Griffydam is a hamlet within the parish of Worthington, Leicestershire.

==History==
Griffydam is most famously associated with a chalybeate well, or sacred spring, which lies along a path below the main road through the village. According to tradition, the name Griffydam derives from a combination of the terms Griffin (an ancient mythical beast with the body of a lion and the head and wings of an eagle) and Dam, a contained water source. An old local legend tells of how such a creature zealously guarded the well, forcing villagers to walk several miles for their water, until one day it was slain by a chivalrous passing knight.

The placename actually derives from 'Griffith's-Dam'. A man-made pond and remnants of the bank built for this dam can still be seen, below the lane called 'The Tentas'. Several nineteenth century trade directories refer to the settlement as 'Griffth's-Dam'.

The name 'Griffydam' occurs as early as 1764, when it is referred to as being noted for its mineral water, as a place near Ashby-de-la-Zouch. It is also referred to as Griffy-dam in Edmund Gibson's revised (1722) edition of William Camden's "Britannia".

In 1863, it was described as comprising approximately 200 acre and belonged to the Earl of Stamford and J Curzon, Esq.

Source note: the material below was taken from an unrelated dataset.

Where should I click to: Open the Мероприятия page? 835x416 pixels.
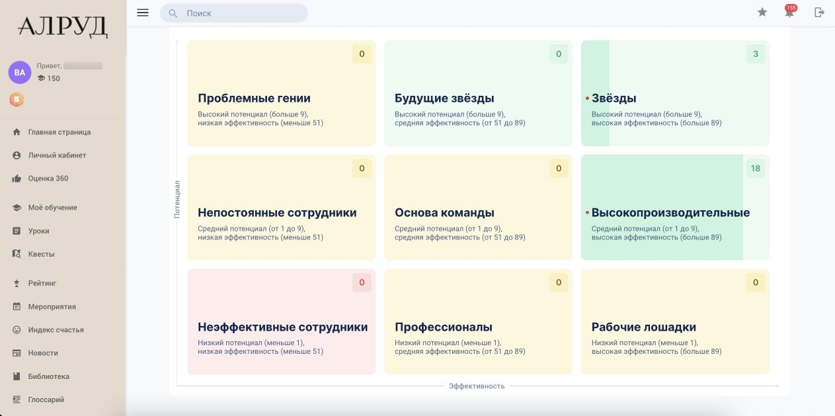(52, 307)
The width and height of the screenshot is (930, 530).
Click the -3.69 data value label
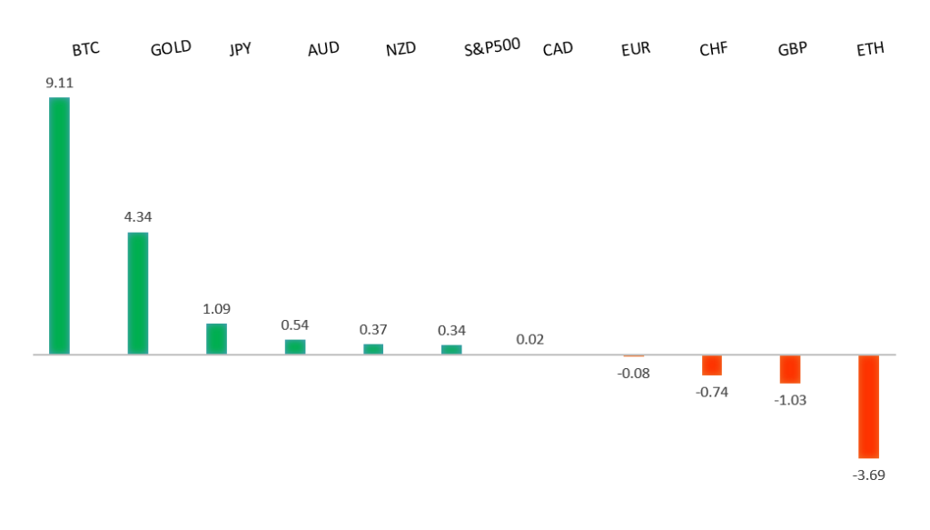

The place is also well known for once having had a popular nightclub called The Traveller's Rest, known to locals as "Travs". Originally a public house, this was converted into a nightspot late in the twentieth century and was finally closed in about 2000, much to the relief of local residents.

==Religion==
Griffydam has one of the country's earliest Methodist Chapels, built in 1778. It is claimed that before the chapel was built John Wesley came to preach in the village when he was staying with his friend, Selina, Countess of Huntingdon at Castle Donington. It is said that Beaumont, the local squire of Coleorton, decided to disrupt the event by gathering together a band of local men, priming them with ale and arming them with truncheons. The gang-leader was John Massey, a local collier, renowned pugilist and terror of North Leicestershire. Massey is said to have approached the slightly built preacher "savagely", but Wesley continued his sermon. Massey decided to hear a little of what was being said before giving the signal to attack, but the attack never came, for he was converted on the spot.

A Wesleyan Reform Church, opened in 1858, lies alongside the Rempstone Road and is known as 'The Chapel in the Valley'.